ISTRUZIONI =>
1 – Nel testo sulla crisi dello Stato nazionale, in quali anni questo fenomeno diventa visibile in Italia?
2 – Per favore, prosegui il testo sulla crisi dello Stato nazionale a partire dalla sua ultima frase.

Quando si affronta la questione dell’immigrazione, occorre essere consapevoli di un dato fondamentale: oggi è in corso di profonda trasformazione l’idea di nazione, un processo strettamente connesso alla crisi del modello moderno di Stato.
Cioè di quel modello imperniato su un rapporto organico tra Stato, nazione, territorio. Non a caso, la storia dell’Europa moderna, arrivata ormai alla sua conclusione, si configura proprio come una lunga vicenda di Stati nazionali territorialmente concepiti e costituiti.
È difficile periodizzare questo processo, e dire quando esso sia entrato in una fase di crisi. Per quanto riguarda l’Italia, è un fenomeno che diventa visibile negli anni Settanta, nel vivo di trasformazioni strutturali e culturali che investono in profondità il nostro Paese.
La vicenda della Lega si situa in questo contesto, ed è significativa in un duplice significato. Anzitutto perché è indice della crisi dello Stato nazionale moderno; in secondo luogo perché essa cerca di risolvere questa crisi attraverso la costruzione di una microentità statale di carattere regionale, territorialmente definita e rivendicata, fino ad assumere toni di carattere etnico, e addirittura razzista, quando la prospettiva politica della Padania viene meno. In altre parole, la Lega è stata, al fondo, una risposta di carattere reazionario alla crisi, di vastissime proporzioni, dello Stato nazionale moderno. Oggi appare chiaro che anche tutta la vicenda jugoslava va vista in questo quadro: come l’esito sanguinoso di una crisi che è esplosa in termini più violenti dove il paradigma della statualità moderna era più debole e più fragile.

SEZIONE DATI =>
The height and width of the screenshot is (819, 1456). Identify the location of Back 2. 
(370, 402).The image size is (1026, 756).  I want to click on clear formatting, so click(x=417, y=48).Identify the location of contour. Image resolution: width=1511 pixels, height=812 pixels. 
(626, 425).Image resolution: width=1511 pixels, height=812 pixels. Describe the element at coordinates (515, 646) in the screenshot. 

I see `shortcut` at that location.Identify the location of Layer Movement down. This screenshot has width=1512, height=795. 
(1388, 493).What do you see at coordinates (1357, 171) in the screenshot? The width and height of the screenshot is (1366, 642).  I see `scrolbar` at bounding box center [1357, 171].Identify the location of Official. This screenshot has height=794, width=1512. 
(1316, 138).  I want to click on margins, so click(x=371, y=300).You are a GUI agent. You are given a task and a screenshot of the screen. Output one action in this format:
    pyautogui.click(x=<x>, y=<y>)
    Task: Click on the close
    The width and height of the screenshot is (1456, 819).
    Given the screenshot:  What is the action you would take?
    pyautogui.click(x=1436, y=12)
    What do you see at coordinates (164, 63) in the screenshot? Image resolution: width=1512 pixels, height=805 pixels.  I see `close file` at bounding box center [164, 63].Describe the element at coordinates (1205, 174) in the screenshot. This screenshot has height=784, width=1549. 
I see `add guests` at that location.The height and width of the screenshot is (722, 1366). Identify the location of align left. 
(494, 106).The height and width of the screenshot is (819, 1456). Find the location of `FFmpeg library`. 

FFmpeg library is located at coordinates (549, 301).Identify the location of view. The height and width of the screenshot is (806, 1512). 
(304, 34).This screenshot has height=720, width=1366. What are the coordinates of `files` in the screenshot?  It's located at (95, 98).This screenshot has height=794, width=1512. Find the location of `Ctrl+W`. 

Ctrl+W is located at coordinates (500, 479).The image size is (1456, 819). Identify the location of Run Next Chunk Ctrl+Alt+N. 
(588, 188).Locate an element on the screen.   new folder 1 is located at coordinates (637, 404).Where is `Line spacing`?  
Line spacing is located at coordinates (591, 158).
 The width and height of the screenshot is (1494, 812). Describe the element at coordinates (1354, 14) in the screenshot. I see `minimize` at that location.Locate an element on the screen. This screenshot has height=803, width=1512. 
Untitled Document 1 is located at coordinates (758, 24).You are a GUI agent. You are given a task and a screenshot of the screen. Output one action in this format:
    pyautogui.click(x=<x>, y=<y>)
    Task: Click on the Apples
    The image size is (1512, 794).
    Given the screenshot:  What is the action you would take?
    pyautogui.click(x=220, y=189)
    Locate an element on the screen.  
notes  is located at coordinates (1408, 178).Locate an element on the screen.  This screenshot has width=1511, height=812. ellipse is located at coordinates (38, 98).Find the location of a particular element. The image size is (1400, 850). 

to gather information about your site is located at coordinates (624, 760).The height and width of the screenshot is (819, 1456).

RISPOSTE =>
1 – Negli anni Settanta.

2 –
La storia, anche recente, insegna che da questa crisi si può uscire in una duplice direzione: riproponendo in termini più ristretti e asfittici il principio statuale moderno; oppure lavorando a una nuova concezione della nazionalità, che si ponga oltre le barriere moderne della statualità e della territorialità.
Ma una sfida di questo spessore può essere affrontata solo ponendosi dal punto di vista dell’Europa e intrecciando un nuovo principio di nazionalità e la nuova idea dell’Europa, sganciando entrambi dalla interpretazione della territorialità come condizione della cittadinanza, sia italiana che europea.
È questo il salto culturale, etico e anche religioso che bisogna compiere oggi e nei prossimi anni, assumendo come punto di elaborazione e di iniziativa politica la dimensione della interculturalità e del dialogo fra le religioni.
È un mutamento radicale di visione che richiede un impegno decisivo a livello di coscienza, di cultura, di educazione, da cui deve scaturire un concetto di cittadinanza italiana ed europea capace di andare oltre gli stessi concetti fondamentali della civiltà moderna, come quello di tolleranza essenziale , certo, ma non non più sufficiente a definire il rapporto tra le differenti identità culturali e religiose, perché agganciato a forme di riconoscimento e di comunicazione tra mondi diversi che oggi devono essere, con forza e rigore, oltrepassate.
Non è il territorio che deve decidere oggi chi è italiano o europeo, chi è nativo e chi è straniero: ma la partecipazione a un comune vincolo civile, a una dimensione culturale condivisa, costituita da differenze in grado di risolversi in un condiviso senso di appartenenza. Nella costruzione della nuova Italia e della nuova Europa, la dimensione di valori comuni è decisiva, anzi è il banco di prova delle nuove identità nazionali ed europee che bisogna costruire.
Insisto sul temine nazione: dobbiamo lavorare a un nuovo concetto di nazionalità, non alla sua cancellazione. È vero il contrario. La nuova Europa da costituire richiede forme nazionali nuove ma potenti, in grado di arricchire con la loro storia la comune patria europea. La storia vive di differenze, non di uniformità.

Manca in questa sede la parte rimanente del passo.